Plastered and decorated with alt-J accolades and shining achievements, the London studio shrines their successes, serving as a cocoon to help them build The Dream, sans deadlines.

 “[The pandemic] was obviously a big disruption but in the end, I think having these big breaks and lockdowns were a good thing because it meant we didn’t go stir-crazy in the submarine atmosphere of the studio. On the whole, I think it meant we took longer to make the album and write more songs, and the album turned out better than it would have done had we taken less time. Creatively, it was a net gain for us but I don’t want to say that the pandemic was a good thing because it wasn’t,” he comments.   

The same year their debut master An Awesome Wave hit the double-digit milestone, The Dream would become the fourth player in alt-J’s album game. That was a year ago but The Dream lives on. Extending their sonic story through songs ‘U&ME’ and ‘Hard Drive Gold’, The Dream both proposed and answered a burning question.

■ Requirement 1
Reproduce the part of the passage on alt-J's album The Dream that opens with the words containing "The same year" and closes with "a burning question.".
■ Requirement 2
Answer these questions from the passage on alt-J's album The Dream.
(a) In which city is the studio located?
(b) What was the title of alt-J's debut album?
(c) Which two songs from The Dream are named?
The material that follows is separate from the passage on alt-J and is unrelated to it.

■ Information provided
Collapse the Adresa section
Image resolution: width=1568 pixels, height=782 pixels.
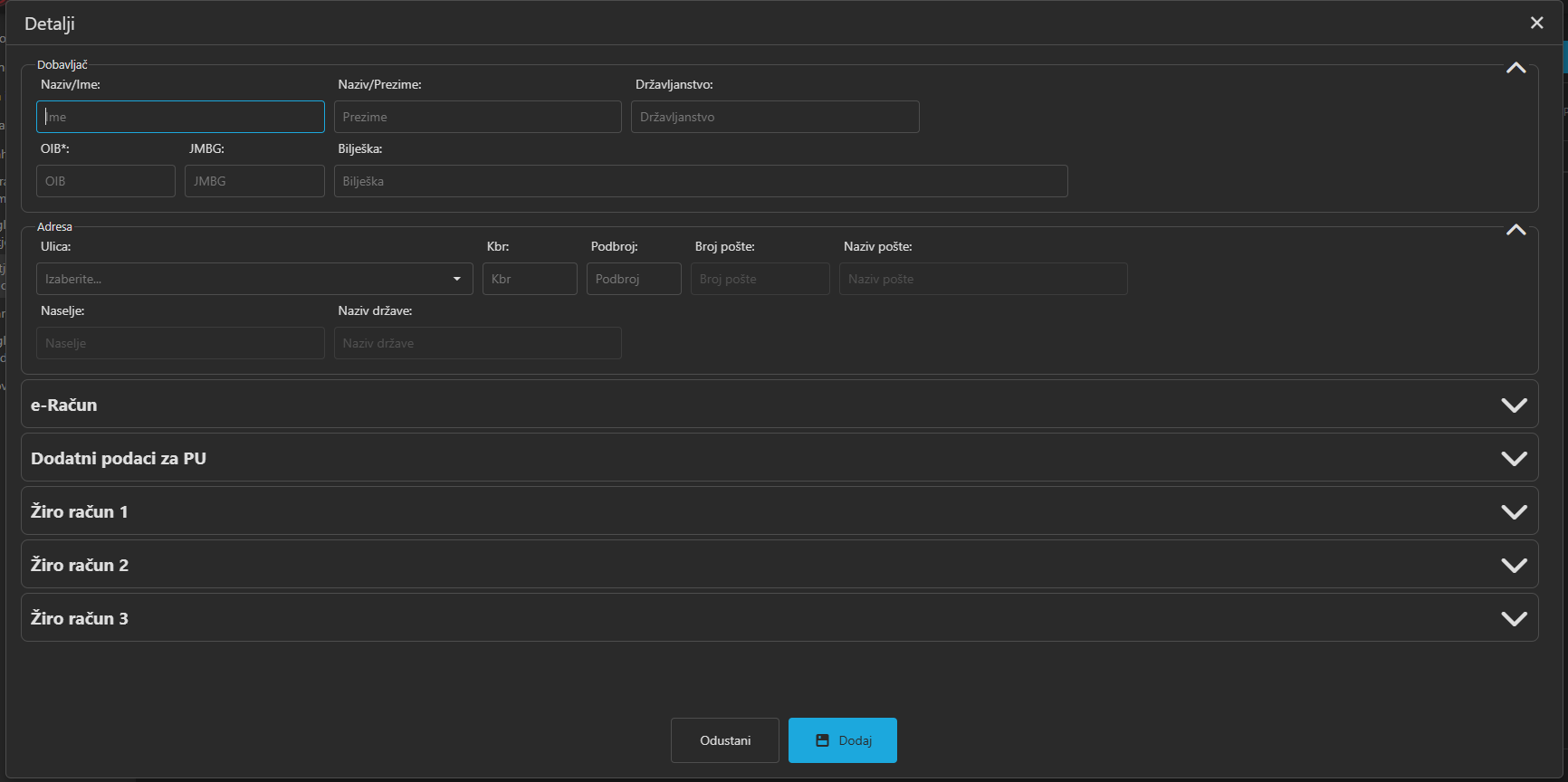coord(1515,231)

--

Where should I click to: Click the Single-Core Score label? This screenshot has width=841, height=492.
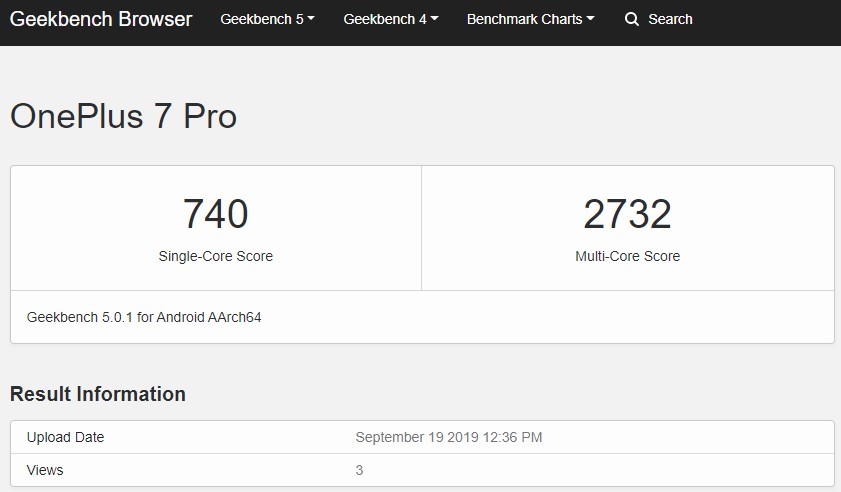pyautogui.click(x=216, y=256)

■ Worked solution 1
The same year their debut master An Awesome Wave hit the double-digit milestone, The Dream would become the fourth player in alt-J’s album game. That was a year ago but The Dream lives on. Extending their sonic story through songs ‘U&ME’ and ‘Hard Drive Gold’, The Dream both proposed and answered a burning question.

■ Worked solution 2
(a) London
(b) An Awesome Wave
(c) 'U&ME' and 'Hard Drive Gold'